The Law Commission in its report, Legislating the Criminal Code: Involuntary Manslaughter (1996), identified two major problems relating to the wide range of conduct covered by involuntary manslaughter:

1. The offence includes (a) cases involving conduct that falls only just short of murder, where the accused was aware of a risk of causing death or serious injury, although he did not intend to cause either; (b) cases where the accused is a professional person who makes a very serious mistake that results in death; and (c) cases where a relatively minor assault ends in death.

2. This leads to problems in sentencing and labelling, including the fundamental problem that many cases currently amounting to unlawful act manslaughter involve only minor fault on the part of the defendant, and therefore should not be described as manslaughter at all.

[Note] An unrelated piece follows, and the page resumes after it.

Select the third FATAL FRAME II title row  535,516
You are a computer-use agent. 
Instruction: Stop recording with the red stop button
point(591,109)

It is wrong in principle, according to the Law Commission, for a person to be liable for a death which he did not intend or foresee, and which would not even have been foreseeable by a reasonable person observing his conduct. It is unprincipled because it requires only a foreseeable risk of causing some harm inherent in the accused's conduct.

Proposal for Reform

The abolition of constructive manslaughter would not allow many defendants to escape liability: they would be liable for the newly proposed offence of Reckless Killing.


R v Adomako (1994) reintroduced gross negligence manslaughter but left constructive manslaughter untouched. Previous cases had preferred manslaughter based on objective recklessness, eg, Lawrence, Seymour and Kong Chuek Kwan.

Gross negligence manslaughter depends on the defendant owing a duty of care to the victim and the seriousness of the breach of that duty.

A person can be liable for omissions as well as acts.


Adomako mixes the civil concepts of "negligence" and "duty of care" with that of criminal liability. According to the Law Commission, there is uncertainty in the current law arising from the terminology used in gross negligence manslaughter. It concluded that the language of tort is best avoided.

The test in Adomako is circular - the jury is to convict the defendant of a crime if they believe the conduct was "criminal". This leaves a question of law to be decided by the jury who do not give reasons for their decisions.

According to the Law Commission there is a lack of any clear definition of the extent of liability for omissions. Adomako may have restricted the scope of duty to act in criminal cases by equating it with that of tort where liability does not flow if a defendant abandons an effort to care for someone (unless he causes harm through his own incompetence). For example, the defendants in Stone and Dobinson might not have been liable in tort.

Lord Mackay stated that the word "reckless" may be used by judges but in the ordinary sense of the word. However, he did not give an actual definition. Lord Mackay approved the cases of Stone and Dobinson where the risk was defined in terms of health and welfare and ex parte Gray where a risk of injury sufficed.

Proposal for Reform

The Law Commission proposes a new offence of Killing by Gross Carelessness.


The position of Subjective Reckless Manslaughter after Adomako is uncertain. Its reappearance was debated by academics although the Court of Appeal confirmed its existence in R v Lidar (1999).